Problem
Which lines of the data below contain "dialog"? Please show them all.

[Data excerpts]
+ + + + +

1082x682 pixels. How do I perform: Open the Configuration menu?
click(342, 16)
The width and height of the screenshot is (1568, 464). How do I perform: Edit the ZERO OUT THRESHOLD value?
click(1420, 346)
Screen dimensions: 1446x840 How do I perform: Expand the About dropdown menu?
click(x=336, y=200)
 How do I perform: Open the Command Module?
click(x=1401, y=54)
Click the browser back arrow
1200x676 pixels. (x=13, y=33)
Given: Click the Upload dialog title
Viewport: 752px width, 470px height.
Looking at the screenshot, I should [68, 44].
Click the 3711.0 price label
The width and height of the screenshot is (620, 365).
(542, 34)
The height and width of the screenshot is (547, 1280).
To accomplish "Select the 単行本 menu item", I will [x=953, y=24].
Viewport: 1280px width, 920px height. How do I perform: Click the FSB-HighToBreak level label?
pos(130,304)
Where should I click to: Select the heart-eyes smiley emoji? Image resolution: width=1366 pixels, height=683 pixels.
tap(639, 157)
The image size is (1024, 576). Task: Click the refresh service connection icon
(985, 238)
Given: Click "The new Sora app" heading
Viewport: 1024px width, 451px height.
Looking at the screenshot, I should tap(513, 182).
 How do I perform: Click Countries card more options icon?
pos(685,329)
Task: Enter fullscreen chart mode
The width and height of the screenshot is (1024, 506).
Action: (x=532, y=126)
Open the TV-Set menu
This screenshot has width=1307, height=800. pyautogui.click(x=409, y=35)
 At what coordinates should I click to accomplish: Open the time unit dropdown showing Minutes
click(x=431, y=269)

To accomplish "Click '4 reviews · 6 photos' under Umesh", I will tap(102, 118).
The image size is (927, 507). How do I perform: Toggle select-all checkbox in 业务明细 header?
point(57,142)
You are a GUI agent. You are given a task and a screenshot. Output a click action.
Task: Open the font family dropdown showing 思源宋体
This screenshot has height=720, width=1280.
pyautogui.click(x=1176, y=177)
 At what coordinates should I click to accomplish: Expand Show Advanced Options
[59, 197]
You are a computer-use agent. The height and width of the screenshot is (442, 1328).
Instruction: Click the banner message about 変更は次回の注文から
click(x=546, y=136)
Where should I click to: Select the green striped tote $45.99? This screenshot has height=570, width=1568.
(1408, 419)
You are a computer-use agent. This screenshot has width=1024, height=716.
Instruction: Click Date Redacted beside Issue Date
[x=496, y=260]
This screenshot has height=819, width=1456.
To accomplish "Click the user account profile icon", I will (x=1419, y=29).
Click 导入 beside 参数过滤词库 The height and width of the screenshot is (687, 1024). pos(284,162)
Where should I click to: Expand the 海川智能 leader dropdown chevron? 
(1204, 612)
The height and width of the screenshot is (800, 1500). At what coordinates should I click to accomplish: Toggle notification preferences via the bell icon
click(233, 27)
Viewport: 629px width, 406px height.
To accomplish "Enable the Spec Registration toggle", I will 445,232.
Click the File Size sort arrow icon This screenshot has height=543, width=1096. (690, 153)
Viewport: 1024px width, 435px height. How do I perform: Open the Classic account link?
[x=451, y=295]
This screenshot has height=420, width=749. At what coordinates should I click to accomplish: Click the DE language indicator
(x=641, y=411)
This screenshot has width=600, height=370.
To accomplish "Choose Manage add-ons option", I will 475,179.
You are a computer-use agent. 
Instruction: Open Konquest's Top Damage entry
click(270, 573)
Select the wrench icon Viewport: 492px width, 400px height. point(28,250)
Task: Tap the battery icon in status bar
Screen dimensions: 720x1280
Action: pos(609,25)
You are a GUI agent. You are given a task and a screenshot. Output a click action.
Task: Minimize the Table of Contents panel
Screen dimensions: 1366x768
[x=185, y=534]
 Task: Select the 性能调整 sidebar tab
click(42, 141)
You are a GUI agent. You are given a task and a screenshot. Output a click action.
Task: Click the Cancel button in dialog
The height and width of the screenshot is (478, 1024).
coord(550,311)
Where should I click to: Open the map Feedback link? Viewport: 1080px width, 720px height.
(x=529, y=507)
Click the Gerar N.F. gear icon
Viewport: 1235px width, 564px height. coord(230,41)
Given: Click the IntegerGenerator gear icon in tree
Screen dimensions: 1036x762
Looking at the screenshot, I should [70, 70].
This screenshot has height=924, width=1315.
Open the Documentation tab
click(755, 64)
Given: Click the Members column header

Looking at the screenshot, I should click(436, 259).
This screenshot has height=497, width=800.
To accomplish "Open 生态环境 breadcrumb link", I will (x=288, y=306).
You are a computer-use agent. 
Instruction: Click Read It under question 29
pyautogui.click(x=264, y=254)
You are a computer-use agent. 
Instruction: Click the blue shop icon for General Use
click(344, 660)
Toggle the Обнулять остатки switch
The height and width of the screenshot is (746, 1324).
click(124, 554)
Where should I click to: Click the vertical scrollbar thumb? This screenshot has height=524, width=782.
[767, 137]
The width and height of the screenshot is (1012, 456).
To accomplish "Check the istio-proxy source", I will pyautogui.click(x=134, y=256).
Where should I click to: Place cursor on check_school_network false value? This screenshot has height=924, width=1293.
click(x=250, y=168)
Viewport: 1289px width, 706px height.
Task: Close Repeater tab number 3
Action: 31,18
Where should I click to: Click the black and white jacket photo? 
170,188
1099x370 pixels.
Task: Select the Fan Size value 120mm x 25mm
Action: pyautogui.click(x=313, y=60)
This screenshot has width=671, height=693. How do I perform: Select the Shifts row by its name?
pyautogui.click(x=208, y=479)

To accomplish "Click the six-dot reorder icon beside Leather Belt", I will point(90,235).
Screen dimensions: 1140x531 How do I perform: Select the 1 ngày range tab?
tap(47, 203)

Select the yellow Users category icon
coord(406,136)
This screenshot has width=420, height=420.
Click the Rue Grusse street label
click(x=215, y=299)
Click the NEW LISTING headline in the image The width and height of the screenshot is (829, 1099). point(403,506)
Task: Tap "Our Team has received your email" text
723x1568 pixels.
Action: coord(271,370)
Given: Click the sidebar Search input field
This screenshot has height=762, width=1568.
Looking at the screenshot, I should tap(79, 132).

+ + + + +

Task answer
Given: Click the Upload dialog title
Task: Click the Cancel button in dialog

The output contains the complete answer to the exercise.